As of the census of 2000, there were 986 people, 378 households, and 224 families residing in the town. The population density was 30.8 PD/sqmi. There were 439 housing units at an average density of 13.7 per square mile (5.3/km^{2}). The racial makeup of the town was 92.49% White, 3.45% African American, 0.41% Asian, 1.32% from other races, and 2.33% from two or more races. Hispanic or Latino of any race were 1.42% of the population.

There were 378 households, out of which 27.0% had children under the age of 18 living with them, 43.7% were married couples living together, 10.6% had a female householder with no husband present, and 40.5% were non-families. Of all households 28.6% were made up of individuals, and 3.7% had someone living alone who was 65 years of age or older. The average household size was 2.35 and the average family size was 2.88.

In the town, the population was spread out, with 25.7% under the age of 18, 7.3% from 18 to 24, 30.6% from 25 to 44, 31.8% from 45 to 64, and 4.6% who were 65 years of age or older. The median age was 38 years. For every 100 females, there were 106.7 males. For every 100 females age 18 and over, there were 102.5 males.

The median income for a household in the town was $43,846, and the median income for a family was $60,147. Males had a median income of $32,639 versus $27,375 for females. The per capita income for the town was $19,701. About 5.8% of families and 10.2% of the population were below the poverty line, including 8.2% of those under age 18 and 17.6% of those age 65 or over.

==Politics==
The town provided Green Party nominee Jill Stein with her largest percentage of the vote statewide in both the 2012 and 2016 presidential elections. Out of 557 votes cast in the town in 2012, Stein received 43 votes (7.72 percent, more than seven times her statewide percentage of 0.63). She received just 27 less votes than Republican Mitt Romney, who only got 70 votes in Wendell in his loss to Democrat Barack Obama, who handily won the town with 427 votes (76.66 percent). Libertarian Gary Johnson finished fourth with 17 votes (3.05 percent). Four years later in 2016, out of 584 total votes cast in the town, Stein received 48 (8.22 percent, more than five times of her statewide percentage of 1.43). Democrat Hillary Rodham Clinton won the town with 402 votes (68.84 percent) over Republican Donald Trump, who received 104 votes (17.81 percent). Libertarian Gary Johnson received 21 votes (3.60 percent) and there were nine write-ins (1.54 percent).
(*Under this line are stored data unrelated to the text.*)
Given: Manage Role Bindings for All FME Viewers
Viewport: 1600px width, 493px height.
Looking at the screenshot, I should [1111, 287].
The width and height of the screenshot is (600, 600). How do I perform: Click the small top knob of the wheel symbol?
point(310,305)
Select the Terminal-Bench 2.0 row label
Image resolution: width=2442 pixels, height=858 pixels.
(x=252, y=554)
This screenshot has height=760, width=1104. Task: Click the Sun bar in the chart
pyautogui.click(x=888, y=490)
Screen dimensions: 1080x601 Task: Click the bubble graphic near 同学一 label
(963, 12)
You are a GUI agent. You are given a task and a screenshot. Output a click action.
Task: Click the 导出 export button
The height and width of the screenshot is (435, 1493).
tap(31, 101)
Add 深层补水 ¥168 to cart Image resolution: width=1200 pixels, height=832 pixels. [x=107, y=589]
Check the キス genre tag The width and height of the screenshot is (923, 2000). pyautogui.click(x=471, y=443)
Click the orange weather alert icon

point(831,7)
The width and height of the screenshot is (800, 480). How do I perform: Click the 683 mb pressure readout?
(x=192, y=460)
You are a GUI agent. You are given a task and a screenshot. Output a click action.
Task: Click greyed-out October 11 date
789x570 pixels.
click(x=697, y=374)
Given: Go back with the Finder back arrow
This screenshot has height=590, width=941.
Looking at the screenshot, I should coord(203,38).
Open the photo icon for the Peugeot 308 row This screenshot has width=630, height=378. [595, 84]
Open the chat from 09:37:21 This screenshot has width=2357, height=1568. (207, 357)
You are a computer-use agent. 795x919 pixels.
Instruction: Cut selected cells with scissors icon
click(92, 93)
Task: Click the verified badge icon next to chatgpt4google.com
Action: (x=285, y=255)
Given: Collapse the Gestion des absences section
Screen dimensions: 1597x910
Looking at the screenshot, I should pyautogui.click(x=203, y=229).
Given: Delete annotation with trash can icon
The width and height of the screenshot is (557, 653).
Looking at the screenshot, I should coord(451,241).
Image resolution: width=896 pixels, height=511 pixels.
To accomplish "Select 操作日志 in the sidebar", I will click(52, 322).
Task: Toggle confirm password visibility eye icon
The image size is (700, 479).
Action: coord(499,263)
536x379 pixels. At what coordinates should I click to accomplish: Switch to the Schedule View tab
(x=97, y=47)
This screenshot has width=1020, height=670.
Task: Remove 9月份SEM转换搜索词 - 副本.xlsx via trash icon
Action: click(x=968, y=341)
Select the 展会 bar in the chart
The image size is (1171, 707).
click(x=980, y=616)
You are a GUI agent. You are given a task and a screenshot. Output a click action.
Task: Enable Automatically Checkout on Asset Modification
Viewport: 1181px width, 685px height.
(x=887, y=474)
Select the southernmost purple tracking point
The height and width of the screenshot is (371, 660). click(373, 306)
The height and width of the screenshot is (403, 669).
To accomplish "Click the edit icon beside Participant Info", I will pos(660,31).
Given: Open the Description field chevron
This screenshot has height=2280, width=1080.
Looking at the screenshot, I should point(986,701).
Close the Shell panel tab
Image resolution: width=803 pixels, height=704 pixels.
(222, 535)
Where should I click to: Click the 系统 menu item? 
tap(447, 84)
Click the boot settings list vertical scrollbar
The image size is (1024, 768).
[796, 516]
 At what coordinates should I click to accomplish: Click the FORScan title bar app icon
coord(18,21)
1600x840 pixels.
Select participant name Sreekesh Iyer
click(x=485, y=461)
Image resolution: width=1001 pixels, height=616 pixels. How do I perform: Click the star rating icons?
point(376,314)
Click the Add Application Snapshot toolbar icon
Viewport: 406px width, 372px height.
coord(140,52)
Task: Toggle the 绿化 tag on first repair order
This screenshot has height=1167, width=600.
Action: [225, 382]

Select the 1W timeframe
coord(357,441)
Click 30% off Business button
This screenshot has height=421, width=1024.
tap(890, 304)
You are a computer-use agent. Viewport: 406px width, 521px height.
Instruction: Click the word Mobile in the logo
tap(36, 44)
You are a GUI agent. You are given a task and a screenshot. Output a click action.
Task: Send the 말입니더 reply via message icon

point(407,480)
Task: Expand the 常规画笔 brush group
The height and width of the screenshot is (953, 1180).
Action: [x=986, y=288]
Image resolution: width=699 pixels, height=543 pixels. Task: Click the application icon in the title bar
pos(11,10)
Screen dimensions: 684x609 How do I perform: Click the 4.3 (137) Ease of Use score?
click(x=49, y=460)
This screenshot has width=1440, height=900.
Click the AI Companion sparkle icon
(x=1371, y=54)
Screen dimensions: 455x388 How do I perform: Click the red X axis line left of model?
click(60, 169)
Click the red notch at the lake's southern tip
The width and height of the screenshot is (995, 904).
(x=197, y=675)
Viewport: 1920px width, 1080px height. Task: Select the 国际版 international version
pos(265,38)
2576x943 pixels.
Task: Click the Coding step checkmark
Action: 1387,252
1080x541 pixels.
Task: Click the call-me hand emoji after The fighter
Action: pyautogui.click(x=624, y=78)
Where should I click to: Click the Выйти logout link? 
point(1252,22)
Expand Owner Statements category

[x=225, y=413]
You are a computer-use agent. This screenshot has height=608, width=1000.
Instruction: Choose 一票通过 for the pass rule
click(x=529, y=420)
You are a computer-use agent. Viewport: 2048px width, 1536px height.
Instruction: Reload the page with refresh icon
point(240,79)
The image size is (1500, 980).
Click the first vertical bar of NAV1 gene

Four years later in the 2020 presidential election, the town produced the second-highest percentage of the vote in the state for Green Party nominee Howie Hawkins. Out of 614 total votes cast in the town, Hawkins garnered nine votes (1.47 percent). Libertarian Jo Jorgensen got 13 votes (2.12 percent) to finish third. Joe Biden won the town with 487 votes (79.32 percent) over then-President Trump, who received 105 votes (17.10 percent).

The town awarded U.S. Senator Bernie Sanders of neighboring Vermont with his highest percentage of the vote statewide in the 2020 Massachusetts Democratic presidential primary. Out of 403 votes cast, Sanders received 205 (50.87 percent) votes in front of home-state U.S. Senator Elizabeth Warren with 110 votes (27.30 percent). former President Joe Biden notched 68 votes (16.87 percent) in the town to come in third ahead of former Mayor of New York City Michael Bloomberg with 15 votes (3.72 percent). Pete Buttigieg and U.S. Senator Amy Klobuchar of Minnesota clinched two votes a piece with one vote going to former U.S. Representative Tulsi Gabbard of Hawaii. Wendell was the only town in Massachusetts to be won with a majority (more than 50 percent) of its vote by a presidential candidate in that year's Democratic primary.